The position of the holder (thick line) glued to the scleral specimen and the standard position of the ONH during testing.

Figure 2.

(a) Experimental setup. Two charge-coupled device cameras imaged the posterior sclera, which was inflated by pressure-controlled injection of BSS. (b) Posterior sclera glued on the holder 3 mm posterior to the equator. Black dots indicate the location of thickness measurements. These were grouped into two circles of radius 2 and 10 mm centered at the ONH, representing the peripapillary and midposterior region, starting from the nasal pole. The ONH does not appear centered because of the camera angle. (c) The specimen transilluminated and speckled with graphite powder for digital imaging correlation.

Figure 3.

(a) Side view of the posterior sclera with representation of the midposterior region. (b) Camera view. (c) Definition of the spherical coordinate system to describe the position of points of the midposterior scleral surface. The circumferential direction e_θ is parallel to the holder and the meridional direction e_φ is tangent to the meridian and perpendicular to e_θ.

Figure 4.

(a) 2D projection of the DIC grid of points of the undeformed surface. (b) 2D projection of the new grid with points aligned in the circumferential and meridional directions. The distance between two consecutive points in e_φ is L_φ. (c) 2D projection of the deformed grid. The new distance between the same points in the deformed configuration is l_φ. The meridional stretch was calculated as λ_φ = l_φ/L_φ.

Figure 5.

Membrane stresses are generated in the sclera to equilibrate the applied pressure. They can be calculated from the pressure, thickness of the sclera, and two principal radii of curvature.

Figure 6.

Stress–stretch response averaged over the midposterior sclera for a normal sclera (age 77). Comparison of experimental results (dots) and model fit (lines).

Figure 7.

Box plots of the local average thickness in the peripapillary sclera for normal specimens. N, indicates nasal; S, superior; T, temporal; I, inferior; and N/S, means that the location site was in between nasal and superior. Thickness measurements were performed 2 mm from the center of the nerve head. The I/N and N poles were significantly thinner (* indicates P ≤ 0.005) than the S, S/T, and T poles as shown in the schematic on the top right.

Figure 8.

The inflation response of the sclera of a 77-year-old Caucasian male normal donor. (a) Colored contour map of the magnitude of the displacement vector ( $R=\sqrt{u_x^2+u_y^2+u_z^2}$) with red indicating greater displacement.
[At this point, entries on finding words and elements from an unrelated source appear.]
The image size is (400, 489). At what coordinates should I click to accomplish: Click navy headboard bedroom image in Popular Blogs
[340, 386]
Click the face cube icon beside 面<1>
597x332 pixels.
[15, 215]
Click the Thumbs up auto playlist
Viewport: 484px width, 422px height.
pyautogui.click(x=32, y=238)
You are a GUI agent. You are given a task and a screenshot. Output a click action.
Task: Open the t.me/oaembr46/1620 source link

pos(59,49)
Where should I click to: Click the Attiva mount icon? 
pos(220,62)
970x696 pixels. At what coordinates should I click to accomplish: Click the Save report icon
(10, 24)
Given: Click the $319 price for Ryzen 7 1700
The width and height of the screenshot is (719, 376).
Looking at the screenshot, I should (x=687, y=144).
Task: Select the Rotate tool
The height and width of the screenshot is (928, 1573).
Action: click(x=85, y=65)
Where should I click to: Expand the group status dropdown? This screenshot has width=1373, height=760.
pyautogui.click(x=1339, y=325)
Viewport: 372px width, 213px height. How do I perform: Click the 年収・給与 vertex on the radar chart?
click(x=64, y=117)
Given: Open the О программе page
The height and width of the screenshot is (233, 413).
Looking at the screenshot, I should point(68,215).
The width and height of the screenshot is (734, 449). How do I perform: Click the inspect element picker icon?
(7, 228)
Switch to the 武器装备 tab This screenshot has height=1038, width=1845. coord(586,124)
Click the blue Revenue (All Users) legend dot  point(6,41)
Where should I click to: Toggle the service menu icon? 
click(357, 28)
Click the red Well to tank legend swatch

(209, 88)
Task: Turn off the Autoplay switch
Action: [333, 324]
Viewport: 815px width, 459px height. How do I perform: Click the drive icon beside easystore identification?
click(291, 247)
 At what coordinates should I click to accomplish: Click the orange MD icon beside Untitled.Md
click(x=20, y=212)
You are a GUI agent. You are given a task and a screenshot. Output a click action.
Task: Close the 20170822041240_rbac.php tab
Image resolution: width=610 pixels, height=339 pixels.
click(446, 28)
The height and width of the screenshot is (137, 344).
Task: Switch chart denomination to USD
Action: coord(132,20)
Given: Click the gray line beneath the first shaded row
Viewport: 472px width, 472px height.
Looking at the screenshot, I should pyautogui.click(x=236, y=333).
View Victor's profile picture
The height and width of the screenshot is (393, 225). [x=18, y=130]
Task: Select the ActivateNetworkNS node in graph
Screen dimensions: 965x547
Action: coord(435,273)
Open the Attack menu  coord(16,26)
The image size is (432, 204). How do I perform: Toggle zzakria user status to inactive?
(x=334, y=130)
The ONH is not shown. (b) The displacement magnitude as a function of pressure for a load–unload test to 30 mm Hg at two different loading rates for the point located in the nasal peripapillary region marked with a star in (a). Note that the two first load–unload tests of the rate dependent test series (rate 1 mm Hg/s, curve red and blue) overlapped, indicating that preconditioning the tissue is not necessary. (c) For the same point, the creep tests at 15 and 30 mm Hg showed displacement recovery upon unloading.

Figure 9.

(a) Circumferential strain E_θθ and (b) Meridional strain E_φφ in both the midposterior and peripapillary sclera for a 77-year-old normal eye.

Figure 10.

Average peripapillary scleral thickness plotted versus age for normal specimens. The regression line from the model illustrates the age variation of the thickness.

Figure 11.

(a) Circumferential stress versus circumferential stretch for normal specimens. The age effects on the stiffness are clearly seen by separating the eyes into three age groups. (b) Stiffness of the circumferential fiber family as a function of age for normal specimens. The regression line from the model predicts a threefold increase in the stiffness between age 40 and 80.

Figure 12.

Averaged peripapillary meridional strain versus pressure for normal, undamaged glaucoma, and damaged glaucoma specimens, illustrating the stiffening observed in the meridional direction for diagnosed glaucoma specimens. The length of the error bar represents one standard deviation.

Figure 13.

Circumferential stress versus circumferential stretch in the midposterior sclera for normal, damaged, and undamaged glaucoma specimens older than 75. There were no statistically significant differences in stiffness or level of strain at 22.5 mm Hg between glaucoma and normal specimens.